Three Languages You Should Try Learning Next After Mastering Spanish

Published: October 14, 2020
Learning a foreign language has many career and personal benefits, from opening up new job opportunities to making international leisure travel more enjoyable. Choosing which language to learn is often up to the preference of the person. For many Filipinos, learning Spanish is often seen as the easy choice. After all, we still use a significant number of Spanish words to this day. However, what about those who have already taken online Spanish classes and are interested in learning another language? Which language should they study next?

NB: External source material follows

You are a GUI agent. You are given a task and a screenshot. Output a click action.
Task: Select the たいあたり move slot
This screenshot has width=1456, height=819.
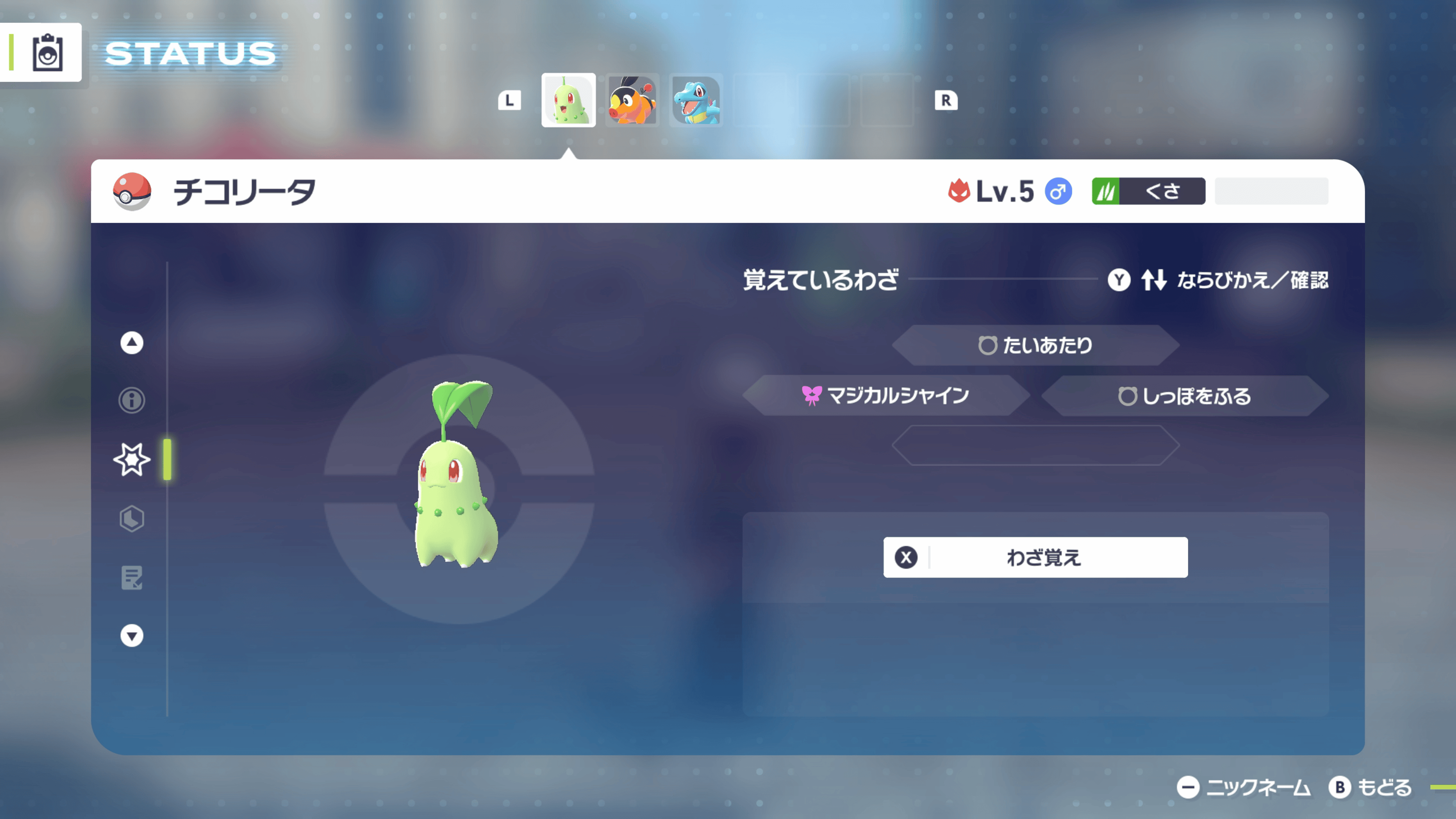1036,345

The general advice here is to study a language that you want to learn. However, there are a few languages that may be easier to learn because of your familiarity with Spanish. If you’re looking to learn another language after mastering Spanish, try enrolling in the following foreign language courses:

1. French

Did you know that French and Spanish trace a lot of their language back to Latin? It’s true! This is why French and Spanish share many similarities in structure and vocabulary. A classic example would be the word “book”. Book is “libro” in Spanish and “livre” in French, both of which trace its roots back to the Latin word “liber”. Many rules surrounding conjugation and grammatical gender also apply, which makes learning French a fantastic option after you learn Spanish.

2. German

Many people find German intimidating due to the language’s “distinctly difficult grammar”. However, your background in Spanish essentially gives you a headstart in understanding German grammar. This is mostly because German also follows similar subjunctive and grammatical gender rules as Spanish. Having that foundation allows you to focus on learning other areas of the German language, helping you learn faster and more naturally.

3. Mandarin

If you have learned Spanish for business purposes, you may want to further improve your resume by learning Mandarin. Some people are intimidated by the need to learn a new alphabet, but that’s about the only “difficult” thing about learning Mandarin. Spanish shares certain grammatical rules with Mandarin, although some of the more difficult ones, such as conjugation, are omitted. What this means is that once you overcome the hurdle of memorizing Chinese characters, you can coast your way to learning enough Mandarin to hold casual and business conversations.